My Random Blogging Therapy
Today I finished handing out invitations ALL over Cache Valley Libraries-I went to Richmond for the first time and visited the Peppridge Farm thrift store where I got 3 bags of cheddar goldfish for $2, a goldfish container, cookies, and french bread!!! I looove my goldfish!!! BUT-I can bake better cookies. The Smithfield Librarian was nice but I don't think she'll show up. The Richmond Librarian was very kind and said she'll be there. I look forward to seeing her there. I felt like I was hiking to the USU library but I got there and dropped off 10 invitations with a reference librarian. I was glad when my parking turned out to be .75-I wanted to get in and out of there quick. North Logan library took 4 invitations and I met the director who said she'll be at the 2:30 meeting. Robyn will be at the 10 am session. She is the assistant director there and in my ward. I dropped off a couple invitations at the Family History Library. My mother would be proud-I agreed to a tour even though I'd been on my feet for 10+ hours. Finally I gave my friend Joseph the last 4 invitations at Logan City Library. In some ways I kind of wish I visited Lewiston and Newton too but I don't think my gas would've liked that. I need to figure out a good snack for them and a good story to illustrate the importance of working together to introduce the idea of an association at the meeting.
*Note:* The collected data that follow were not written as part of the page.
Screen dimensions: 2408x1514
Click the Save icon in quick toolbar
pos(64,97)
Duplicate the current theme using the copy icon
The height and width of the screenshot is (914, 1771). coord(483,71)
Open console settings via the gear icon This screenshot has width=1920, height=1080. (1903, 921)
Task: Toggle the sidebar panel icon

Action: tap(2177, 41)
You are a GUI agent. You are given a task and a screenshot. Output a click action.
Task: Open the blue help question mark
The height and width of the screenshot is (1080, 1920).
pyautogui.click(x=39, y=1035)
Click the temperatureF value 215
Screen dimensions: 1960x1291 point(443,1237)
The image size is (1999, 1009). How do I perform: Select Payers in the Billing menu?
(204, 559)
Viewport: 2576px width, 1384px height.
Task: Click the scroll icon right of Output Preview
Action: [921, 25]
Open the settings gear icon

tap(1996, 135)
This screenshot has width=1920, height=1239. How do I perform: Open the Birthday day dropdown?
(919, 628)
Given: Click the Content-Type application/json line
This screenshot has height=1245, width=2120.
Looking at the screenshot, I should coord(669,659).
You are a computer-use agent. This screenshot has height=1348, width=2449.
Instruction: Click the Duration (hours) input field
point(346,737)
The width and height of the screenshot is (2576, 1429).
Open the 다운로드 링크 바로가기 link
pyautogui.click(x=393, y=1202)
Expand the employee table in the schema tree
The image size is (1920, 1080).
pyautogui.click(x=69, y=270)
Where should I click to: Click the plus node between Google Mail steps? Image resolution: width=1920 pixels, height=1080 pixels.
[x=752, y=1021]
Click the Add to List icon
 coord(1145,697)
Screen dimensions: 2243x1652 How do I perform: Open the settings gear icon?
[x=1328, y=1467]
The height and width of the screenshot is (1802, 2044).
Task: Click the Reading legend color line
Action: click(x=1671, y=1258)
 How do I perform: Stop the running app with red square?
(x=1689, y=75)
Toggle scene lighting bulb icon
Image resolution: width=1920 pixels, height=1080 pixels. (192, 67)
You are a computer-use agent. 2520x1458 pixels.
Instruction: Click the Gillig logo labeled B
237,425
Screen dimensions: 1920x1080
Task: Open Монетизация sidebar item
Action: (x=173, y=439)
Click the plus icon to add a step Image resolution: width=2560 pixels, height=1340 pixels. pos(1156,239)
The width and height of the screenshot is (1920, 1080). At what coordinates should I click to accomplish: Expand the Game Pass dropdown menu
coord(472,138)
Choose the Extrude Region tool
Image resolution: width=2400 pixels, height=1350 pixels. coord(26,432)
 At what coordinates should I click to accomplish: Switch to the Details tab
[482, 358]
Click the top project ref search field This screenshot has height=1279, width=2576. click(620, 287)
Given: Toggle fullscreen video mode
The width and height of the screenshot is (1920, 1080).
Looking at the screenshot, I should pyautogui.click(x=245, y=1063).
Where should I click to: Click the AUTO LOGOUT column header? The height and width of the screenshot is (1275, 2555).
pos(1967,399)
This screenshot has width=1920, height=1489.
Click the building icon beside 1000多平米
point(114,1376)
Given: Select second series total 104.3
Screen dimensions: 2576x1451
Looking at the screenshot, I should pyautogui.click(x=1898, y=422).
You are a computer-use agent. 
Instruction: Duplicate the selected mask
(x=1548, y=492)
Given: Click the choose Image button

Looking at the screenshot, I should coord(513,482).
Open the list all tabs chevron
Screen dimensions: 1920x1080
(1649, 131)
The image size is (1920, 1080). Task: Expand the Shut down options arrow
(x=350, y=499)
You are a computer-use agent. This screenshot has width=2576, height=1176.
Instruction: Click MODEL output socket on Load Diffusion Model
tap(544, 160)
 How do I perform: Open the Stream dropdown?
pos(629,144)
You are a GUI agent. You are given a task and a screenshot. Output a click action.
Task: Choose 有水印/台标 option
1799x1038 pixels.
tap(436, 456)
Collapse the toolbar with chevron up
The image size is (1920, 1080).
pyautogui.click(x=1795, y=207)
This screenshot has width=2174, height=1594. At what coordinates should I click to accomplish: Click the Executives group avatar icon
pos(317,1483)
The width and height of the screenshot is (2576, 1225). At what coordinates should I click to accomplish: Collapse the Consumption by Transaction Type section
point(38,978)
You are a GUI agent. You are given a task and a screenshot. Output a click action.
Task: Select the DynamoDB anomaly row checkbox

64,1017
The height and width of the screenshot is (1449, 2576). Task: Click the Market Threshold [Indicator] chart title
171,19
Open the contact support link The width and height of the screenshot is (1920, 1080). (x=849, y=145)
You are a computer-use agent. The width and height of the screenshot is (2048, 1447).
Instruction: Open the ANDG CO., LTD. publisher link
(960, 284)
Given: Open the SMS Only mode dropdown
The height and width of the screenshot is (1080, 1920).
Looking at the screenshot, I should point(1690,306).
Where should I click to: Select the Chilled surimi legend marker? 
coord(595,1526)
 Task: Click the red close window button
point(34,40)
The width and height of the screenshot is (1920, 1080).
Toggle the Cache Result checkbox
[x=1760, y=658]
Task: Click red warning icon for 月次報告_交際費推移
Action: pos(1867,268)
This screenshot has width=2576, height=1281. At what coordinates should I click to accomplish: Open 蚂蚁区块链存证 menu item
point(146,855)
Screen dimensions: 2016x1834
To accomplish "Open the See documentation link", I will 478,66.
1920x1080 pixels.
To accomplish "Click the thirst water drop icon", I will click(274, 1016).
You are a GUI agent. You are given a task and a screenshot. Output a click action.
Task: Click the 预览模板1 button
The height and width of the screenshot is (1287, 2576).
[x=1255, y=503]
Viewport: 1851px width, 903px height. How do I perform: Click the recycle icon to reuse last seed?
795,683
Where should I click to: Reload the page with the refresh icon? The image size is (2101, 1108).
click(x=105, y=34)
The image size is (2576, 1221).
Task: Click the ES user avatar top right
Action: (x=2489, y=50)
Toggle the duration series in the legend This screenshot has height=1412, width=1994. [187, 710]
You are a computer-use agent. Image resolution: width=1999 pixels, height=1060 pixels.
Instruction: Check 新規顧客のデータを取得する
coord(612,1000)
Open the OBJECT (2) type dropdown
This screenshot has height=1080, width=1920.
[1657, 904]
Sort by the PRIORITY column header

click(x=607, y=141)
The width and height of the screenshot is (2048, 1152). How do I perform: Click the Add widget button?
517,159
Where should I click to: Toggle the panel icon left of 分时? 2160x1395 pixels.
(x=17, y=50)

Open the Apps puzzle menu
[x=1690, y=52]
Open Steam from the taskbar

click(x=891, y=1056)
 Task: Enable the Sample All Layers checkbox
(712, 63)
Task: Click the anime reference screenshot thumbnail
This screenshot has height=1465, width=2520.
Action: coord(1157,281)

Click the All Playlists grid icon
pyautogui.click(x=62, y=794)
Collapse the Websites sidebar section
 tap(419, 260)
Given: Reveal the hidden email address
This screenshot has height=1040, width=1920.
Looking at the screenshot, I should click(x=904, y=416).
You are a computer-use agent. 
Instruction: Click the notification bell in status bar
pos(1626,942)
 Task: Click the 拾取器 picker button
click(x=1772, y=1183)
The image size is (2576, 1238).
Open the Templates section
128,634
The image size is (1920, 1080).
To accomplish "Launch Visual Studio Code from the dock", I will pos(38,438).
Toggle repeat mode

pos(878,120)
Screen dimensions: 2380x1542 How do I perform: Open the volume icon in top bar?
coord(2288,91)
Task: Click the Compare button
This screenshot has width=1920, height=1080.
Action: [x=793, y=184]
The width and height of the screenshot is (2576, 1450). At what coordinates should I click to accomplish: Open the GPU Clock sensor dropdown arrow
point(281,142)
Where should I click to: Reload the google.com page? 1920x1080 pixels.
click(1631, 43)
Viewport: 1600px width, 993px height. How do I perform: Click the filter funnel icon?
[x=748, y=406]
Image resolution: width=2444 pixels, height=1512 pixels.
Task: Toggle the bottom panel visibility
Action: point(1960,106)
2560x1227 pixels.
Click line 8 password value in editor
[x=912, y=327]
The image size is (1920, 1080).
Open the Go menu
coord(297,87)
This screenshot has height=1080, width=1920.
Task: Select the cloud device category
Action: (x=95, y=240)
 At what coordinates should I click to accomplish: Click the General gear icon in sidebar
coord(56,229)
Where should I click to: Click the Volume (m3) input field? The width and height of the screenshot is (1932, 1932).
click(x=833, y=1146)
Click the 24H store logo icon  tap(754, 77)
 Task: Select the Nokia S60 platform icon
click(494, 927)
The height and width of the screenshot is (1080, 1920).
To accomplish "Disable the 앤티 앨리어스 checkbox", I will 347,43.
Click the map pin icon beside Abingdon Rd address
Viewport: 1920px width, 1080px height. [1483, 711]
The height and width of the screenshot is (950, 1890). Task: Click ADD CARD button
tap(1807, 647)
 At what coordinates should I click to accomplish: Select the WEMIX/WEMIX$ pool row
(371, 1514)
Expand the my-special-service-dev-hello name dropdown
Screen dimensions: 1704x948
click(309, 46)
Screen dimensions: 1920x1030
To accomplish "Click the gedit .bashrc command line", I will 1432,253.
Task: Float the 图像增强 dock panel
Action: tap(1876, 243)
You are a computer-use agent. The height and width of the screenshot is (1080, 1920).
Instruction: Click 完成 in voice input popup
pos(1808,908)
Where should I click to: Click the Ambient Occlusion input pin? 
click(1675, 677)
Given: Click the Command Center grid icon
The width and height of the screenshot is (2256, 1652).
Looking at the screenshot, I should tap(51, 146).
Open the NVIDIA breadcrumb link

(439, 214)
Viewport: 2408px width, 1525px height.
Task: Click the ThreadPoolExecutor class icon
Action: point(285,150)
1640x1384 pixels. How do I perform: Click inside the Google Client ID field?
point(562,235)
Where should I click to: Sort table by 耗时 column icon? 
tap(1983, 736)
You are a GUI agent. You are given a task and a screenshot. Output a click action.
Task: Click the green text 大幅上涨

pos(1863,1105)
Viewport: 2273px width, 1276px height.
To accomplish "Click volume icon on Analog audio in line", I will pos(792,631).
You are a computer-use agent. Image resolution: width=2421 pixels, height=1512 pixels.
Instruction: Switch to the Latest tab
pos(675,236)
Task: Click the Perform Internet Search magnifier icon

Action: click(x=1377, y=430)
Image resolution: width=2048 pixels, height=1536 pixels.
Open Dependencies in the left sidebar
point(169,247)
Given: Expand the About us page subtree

I do still want to get to know my friend better. I thought about him a lot today and I know I couldn't sleep that night until I texted him from SLC. Whatever happens or doesn't I need to get to know him. He's spiritual, brilliant, AND gorgeous. Still he has his own opinion which I really like. I didn't think he'd apologize. That's why I was so shocked when he did because he's pretty opinionated and I don't think he ever does anything he doesn't think is right. Our personalities are similar that way because I'm opinionated too but I can admit when I fail to do something I should. I'm glad he has the humility to do that too. Apparently there's a lot I don't know and I need to find out.
I'm not sure why it was so important I return here Sunday. I ended up upset but it makes me wonder if I was supposed to do something else.